• [REQUEST] In the prayer that comes after the song below, what does the writer call God for every situation?

• [EXTRACT TO READ]
A song, a thought and a chorus for all my sisters in Christ, be blessed.

*In Your presence
That's where I am strong
In Your presence
O Lord my God
In Your presence
That's where I belong
Seeking Your face
Touching Your grace
In the cleft of the Rock
In Your presence O Lord

I want to go
Where the rivers
Cannot overflow me
Where my feet are
On the rock
I want to hide
Where the blazing
Fire cannot burn me
In Your presence O Lord

I want to hide
Where the flood of
Evil cannot reach me
Where I'm covered by the blood
I want to be where
The schemes of darkness
Cannot touch me
In Your presence O Lord

In Your presence
That's where I am strong
In Your presence
O Lord my God
In Your presence
That's where I belong
Seeking Your face
Touching Your grace
In the cleft of the Rock
In Your presence O Lord*
_________


Thank you Lord for your presence around your people.  Help us to praise you and give thanks in every situation, knowing that your eyes are ever watching your people, and that you are the never-changing *I AM* for every situation we are facing. Everything we need, you are.  Thank you Father.

• [MATERIAL PROVIDED]

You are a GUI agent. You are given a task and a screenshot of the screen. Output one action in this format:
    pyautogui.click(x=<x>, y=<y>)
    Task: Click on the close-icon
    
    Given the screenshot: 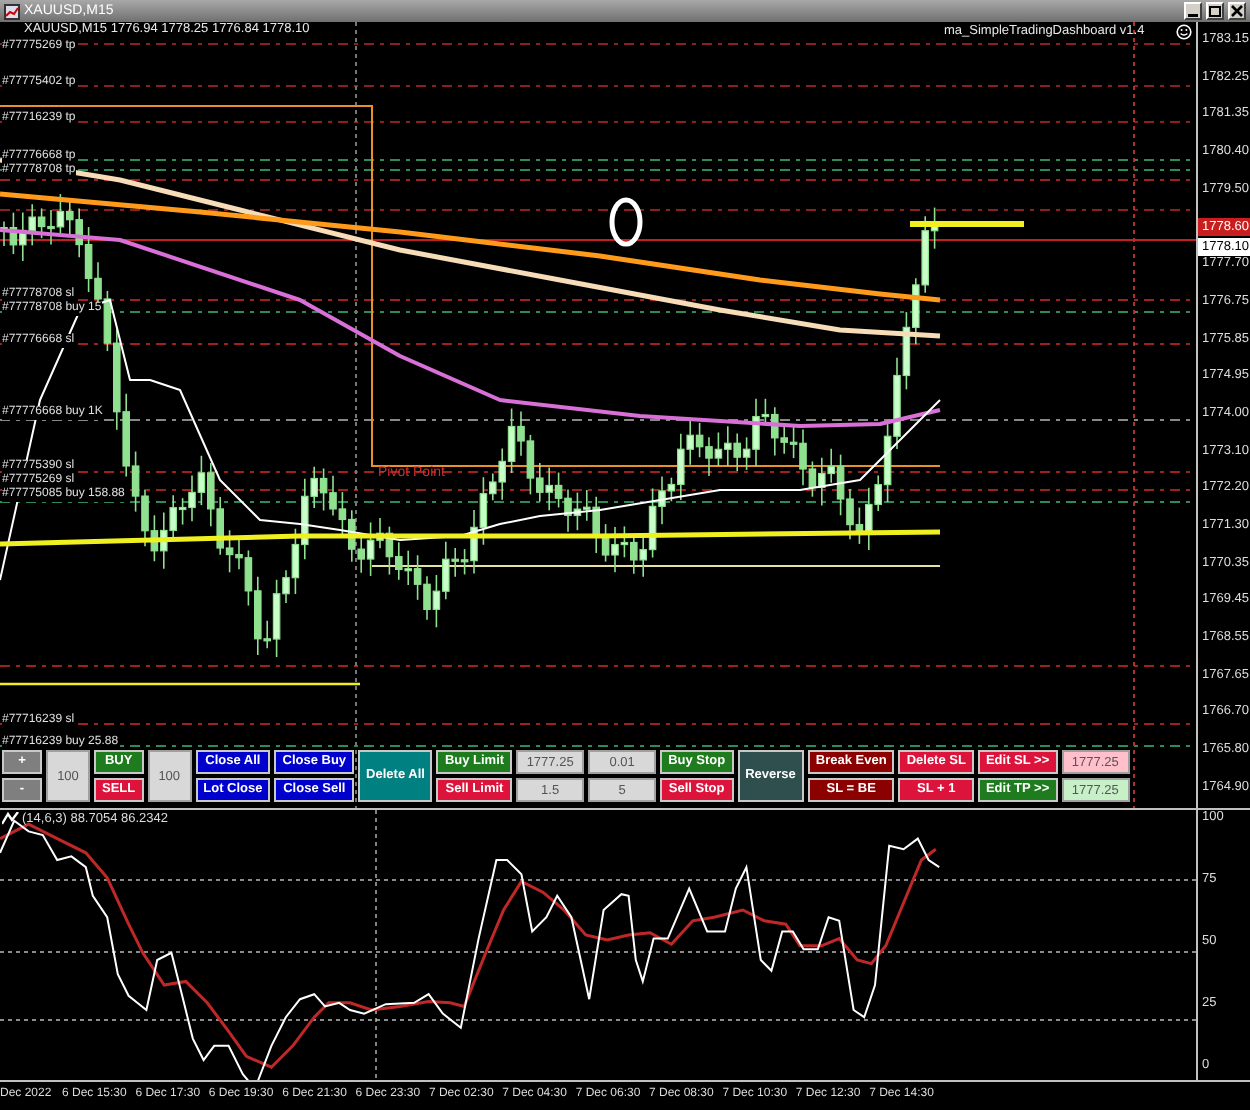 What is the action you would take?
    pyautogui.click(x=1237, y=11)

• [RESPONSE BOX] The never-changing I AM.